Besides working together to get an organization much like the Gay Men's Health Crisis off the ground, the men often encounter each other at the office of Emma Brookner (Elizabeth Price), a brutally honest doctor whose life was altered by childhood polio. She is treating too many cases of this new killer disease, sounding the alarm, appealing for the research funding that might eventually lead to a cure. Mostly, her words fall on deaf ears. But Ned listens.
At some point, Ned is at odds with just about everyone in his life. His brother Ben (Ben Prayz), a lawyer far more interested in building a stunning multimillion-dollar home than in doing pro bono work for Ned's organization, loves his outspoken brother. But Ned's sexual orientation remains a seemingly insurmountable wedge between them.
Ned's colleagues in the organization — particularly Mickey Marcus (Lawrence Buzzeo), a writer for the city's health department; Tommy Boatwright (Robert Fritz), a Southern charmer; and Bruce Niles (Christopher Mitchell), a handsome and closeted Citibank vice president — disagree with his tactics. In a long-delayed meeting with Hiram Keebler (Michael H. Small), a closeted representative of then Mayor Ed Koch, the men try various forms of diplomacy and persuasion. Ned yells, insults and alienates.
Kramer shows other dimensions of Ned through his exhilarating, heartbreaking relationship with Felix Turner (Conor Walton), a social and fashion reporter for the New York Times. Felix is divorced, a father, closeted, smart, magnetic. Ned is Ned. But the two click, and in the space of a few years, experience deep love and terrible tragedy.
Running nearly three hours, "The Normal Heart" has several heart-stopping moments, including Buzzeo's impressive delivery of Mickey's talking nervous breakdown, Mitchell's devastating account of the horrific death of Bruce's lover, and the explosive confrontation between Ned and a terrified Felix.
Staged by Wetzel on a simple set with black walls sporting chalk-written facts and statistics, the play loses a little of its steam during frequent scene changes, as the actors necessarily move furniture and props.

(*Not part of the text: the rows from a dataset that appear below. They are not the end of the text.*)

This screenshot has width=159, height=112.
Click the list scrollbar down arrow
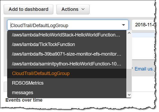click(129, 95)
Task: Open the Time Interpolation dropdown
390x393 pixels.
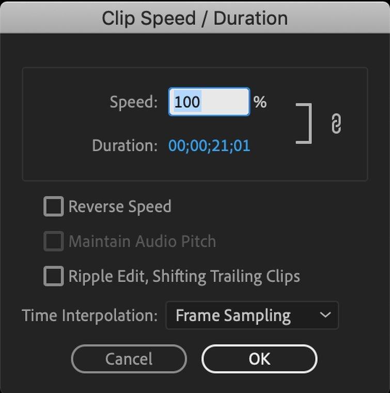Action: [252, 315]

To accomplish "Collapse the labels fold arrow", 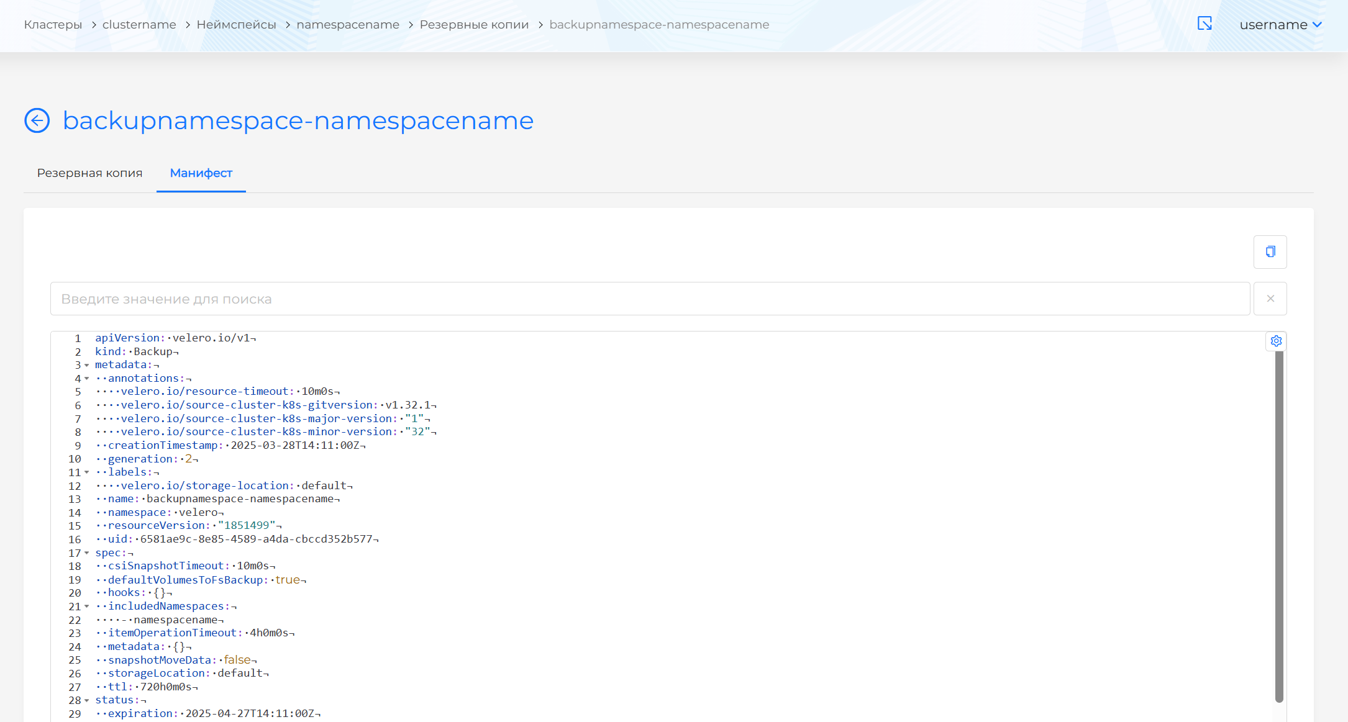I will tap(87, 472).
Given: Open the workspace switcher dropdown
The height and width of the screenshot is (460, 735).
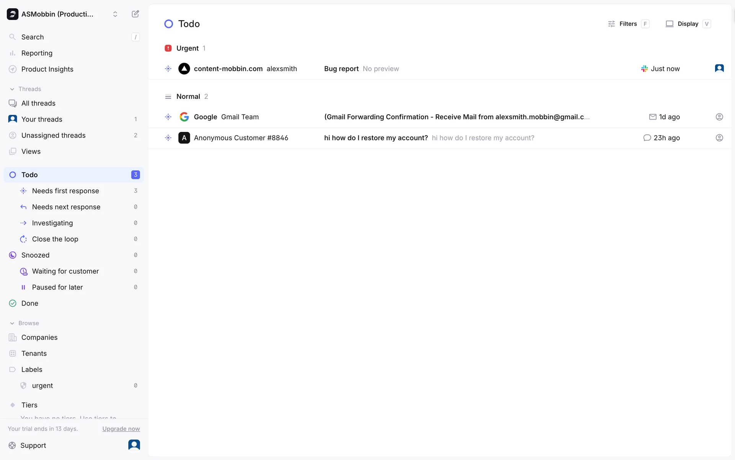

The performances vary qualitatively, from the beginner-level work done by a student actor to the subtle, effective, no-nonsense compassion conveyed by Price. Beginning in a too-subdued fashion as Ned, Trucks eventually becomes the loud, insistent activist. While it's true that the character should build, in the early going, this interpretation belies other characters' descriptions of Ned. Walton, however, is memorable from start to finish, evolving from a man who lives with charismatic confidence to a tragic figure who nonetheless becomes a healing force. His performance is one of the most compelling reasons to catch Outré's "Normal Heart."
As with the play's characters, we live in volatile times. For all the progress made in LGBTQ rights, civil rights, women's rights — in other words, human rights — there are those who would be only too happy to revert to the bad old days of inequality and repression. "The Normal Heart" takes its title from a phrase in W.H. Auden's poem "September 1, 1939." The final line in the two stanzas reprinted in Kramer's script reads: "We must love one another or die." Like that line, the play is a timeless cry for compassion.
"The Normal Heart" is running through Oct. 9 at the Showtime Performing Arts Theatre, 503 SE Mizner Blvd., in Boca Raton. Showtimes are 8 p.m. Thursday-Saturday and 2 p.m. Sunday. Tickets cost $40 ($30 seniors, $20 students). To order, call 866-811-4111 or go to OutreTheatreCompany.com.